Teilen der katholischen Kirche ist dieses Mea Culpa des 2013 zurückgetretenen Papstes zu wenig. So zeigte sich etwa der Sprecher der deutschen Opferinitiative „Eckiger Tisch“, Matthias Katsch, enttäuscht. Papst Benedikt habe sich ja nur dafür entschuldigt, eine falsche Angabe zu einer Sitzung gemacht zu haben, „entschuldigen müsste er sich aber eigentlich für den ganzen Vorgang, denn er ist mit dafür verantwortlich, dass dieser Priestertäter anschließend jahrzehntelang Kinder im Bistum gefährden konnte“.

500 Missbrauchsfälle

Konkret ging es bei dieser inkriminierten Sitzung um einen Geistlichen, der mehrfach wegen sexuellen Missbrauchs von Kindern auffällig geworden war. Dennoch wurde dieser Priester danach wieder im Bistum eingesetzt und missbrauchte erneut Heranwachsende. Das und vieles mehr erbrachte ein Gutachten der Anwaltskanzlei Westphal Spilker Wastl (WSW) im Auftrag der Diözese. Laut diesem wurden in dem Bistum zwischen 1945 und 2019 mindestens 497 Kinder und Jugendliche von 235 mutmaßlichen Tätern, darunter 173 Priester und neun Diakone, missbraucht. Die Dunkelziffer, heißt es in dem Bericht, liege wohl viel höher.

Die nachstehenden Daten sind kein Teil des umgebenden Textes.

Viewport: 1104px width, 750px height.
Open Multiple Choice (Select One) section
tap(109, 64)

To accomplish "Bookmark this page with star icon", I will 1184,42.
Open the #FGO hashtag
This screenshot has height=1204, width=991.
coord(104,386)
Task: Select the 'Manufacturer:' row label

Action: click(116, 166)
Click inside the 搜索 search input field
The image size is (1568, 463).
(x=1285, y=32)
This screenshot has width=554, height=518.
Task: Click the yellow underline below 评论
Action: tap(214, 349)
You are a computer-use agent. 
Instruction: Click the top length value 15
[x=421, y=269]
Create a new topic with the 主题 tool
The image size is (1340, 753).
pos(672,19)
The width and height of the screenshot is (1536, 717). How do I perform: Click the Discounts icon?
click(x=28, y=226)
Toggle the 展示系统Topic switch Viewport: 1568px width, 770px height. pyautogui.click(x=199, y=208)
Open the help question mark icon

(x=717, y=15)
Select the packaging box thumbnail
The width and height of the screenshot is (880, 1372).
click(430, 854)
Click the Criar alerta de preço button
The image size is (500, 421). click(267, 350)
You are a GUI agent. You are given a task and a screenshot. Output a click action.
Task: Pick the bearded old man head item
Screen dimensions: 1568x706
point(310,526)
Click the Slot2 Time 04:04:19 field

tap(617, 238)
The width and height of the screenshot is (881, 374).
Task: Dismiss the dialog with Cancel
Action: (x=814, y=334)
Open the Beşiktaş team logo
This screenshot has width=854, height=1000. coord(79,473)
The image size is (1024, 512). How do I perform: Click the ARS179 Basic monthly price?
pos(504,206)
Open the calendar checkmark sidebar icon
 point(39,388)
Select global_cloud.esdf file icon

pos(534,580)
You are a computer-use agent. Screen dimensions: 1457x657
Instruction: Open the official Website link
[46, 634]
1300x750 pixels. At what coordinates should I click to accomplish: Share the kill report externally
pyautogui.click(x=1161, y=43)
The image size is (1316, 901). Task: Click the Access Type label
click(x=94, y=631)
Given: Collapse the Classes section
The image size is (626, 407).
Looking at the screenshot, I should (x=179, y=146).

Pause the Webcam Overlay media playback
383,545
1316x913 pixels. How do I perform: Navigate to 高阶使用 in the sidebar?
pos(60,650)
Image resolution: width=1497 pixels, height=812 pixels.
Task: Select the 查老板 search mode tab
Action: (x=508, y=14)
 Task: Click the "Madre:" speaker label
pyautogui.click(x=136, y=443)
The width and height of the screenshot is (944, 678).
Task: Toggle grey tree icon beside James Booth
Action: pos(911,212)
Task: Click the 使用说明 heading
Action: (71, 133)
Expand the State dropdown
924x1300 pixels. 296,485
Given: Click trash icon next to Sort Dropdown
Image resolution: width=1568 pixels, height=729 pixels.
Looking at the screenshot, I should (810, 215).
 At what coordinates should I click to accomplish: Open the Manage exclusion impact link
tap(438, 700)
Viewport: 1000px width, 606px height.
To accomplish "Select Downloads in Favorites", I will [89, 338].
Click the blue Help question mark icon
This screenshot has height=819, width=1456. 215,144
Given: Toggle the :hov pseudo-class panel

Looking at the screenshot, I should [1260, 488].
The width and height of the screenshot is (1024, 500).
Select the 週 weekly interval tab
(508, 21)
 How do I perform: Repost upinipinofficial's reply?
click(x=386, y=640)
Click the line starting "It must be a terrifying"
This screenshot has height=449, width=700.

Der ehemalige Münchner Erzbischof, argumentiert Matthias Katsch, bestätige mit seinem Verhalten das Muster der katholischen Kirche, immer nur das zuzugeben, was sich nicht mehr bestreiten lasse. Und weiter: „Damit trägt er dazu bei, dass man wirklich das Gefühl hat, man kann ihnen nichts glauben.“ Viel besser wäre es gewesen, die Größe zu haben, Fehler zuzugeben und um Verzeihung zu bitten.

Aufregung um Falschaussage des Papstes: „Verstrickt in Lügengebilde“

Matthias Katsch von der deutschen Opferinitiative "Eckiger Tisch"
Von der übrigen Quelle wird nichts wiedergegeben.